NVIDIA FLARE Security¶
The security framework of NVIDIA FLARE has been reworked for better usability and to improve security.
Security Framework¶
NVFLARE is an application running in the IT environment of each participating site. The total security of this application is the combination of the security measures implemented in this application and the security measures of the site’s IT infrastructure.
NVFLARE implements security measures in the following areas (see each section below for details):
Identity Security: the authentication and authorization of communicating parties
Site Policy Management: the policies for resource management, authorization, and privacy protection defined by each site
Communication Security: the confidentiality of data communication messages
Message Serialization: techniques for ensuring safe serialization/deserialization process between communicating parties
Data Privacy Protection: techniques for preventing local data from being leaked and/or reverse-engineered
Auditing: techniques for keeping audit trails to record events (e.g. commands issued by users, learning/training related events that can be analyzed to understand the final results)
All other security concerns must be handled by the site’s IT security infrastructure. These include, but are not limited to:
Physical security
Firewall policies
Data management policies: storage, retention, cleaning, distributions, access, etc.
Security Trust Boundary and Balance of Risk and Usability¶
The security framework does not operate in vacuum; we assume that physical security is already in place for all participating server and client machines. TLS provides the authentication mechanism within the trusted environments.
Admin Capabilities Through FLARE Console¶
The NVFLARE system is operated by users using the command line interface provided by the FLARE Console. The following types of commands are available:
Check system operating status
View system logs
Shutdown, restart server or clients
Job management (submit, clone, stop, delete, etc.)
Start, stop jobs
Clean up job workspaces
All commands are subject to authorization policies of the participating sites.

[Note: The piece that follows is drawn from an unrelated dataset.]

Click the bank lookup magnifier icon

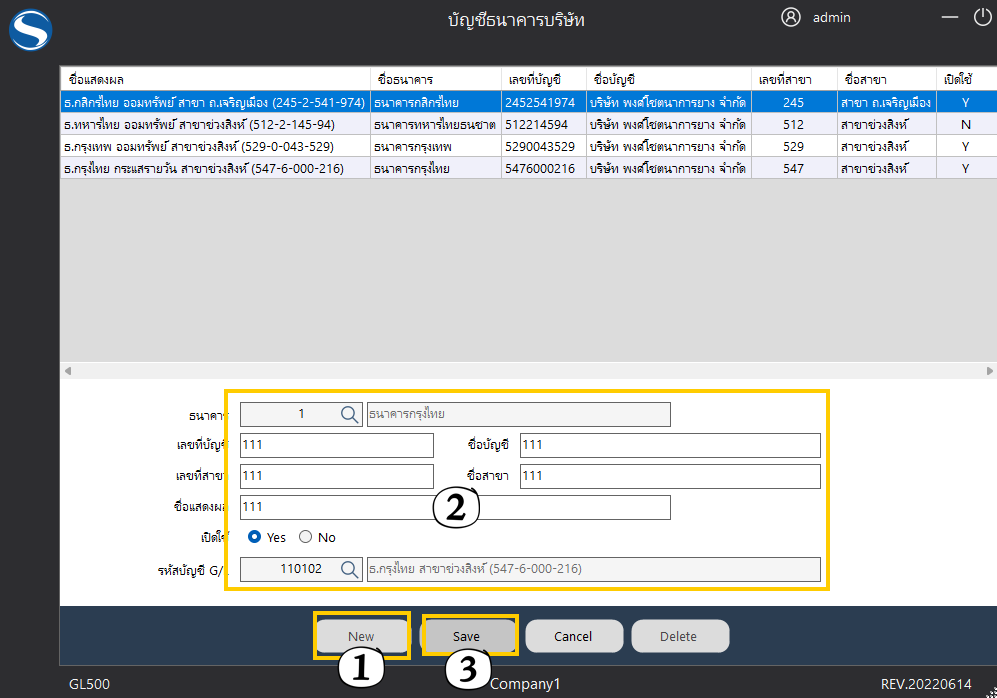349,414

Dynamic Additions and Users and Sites¶
Federated Authorization makes it possible to dynamically add new users and sites without requiring the server to always keep an up-to-date list of users and sites. This is because the user identity information (name, org, and role) is included in the certificate of the user; and each site now performs authorization based on its local policies (instead of the FL Server performing authorization for all sites).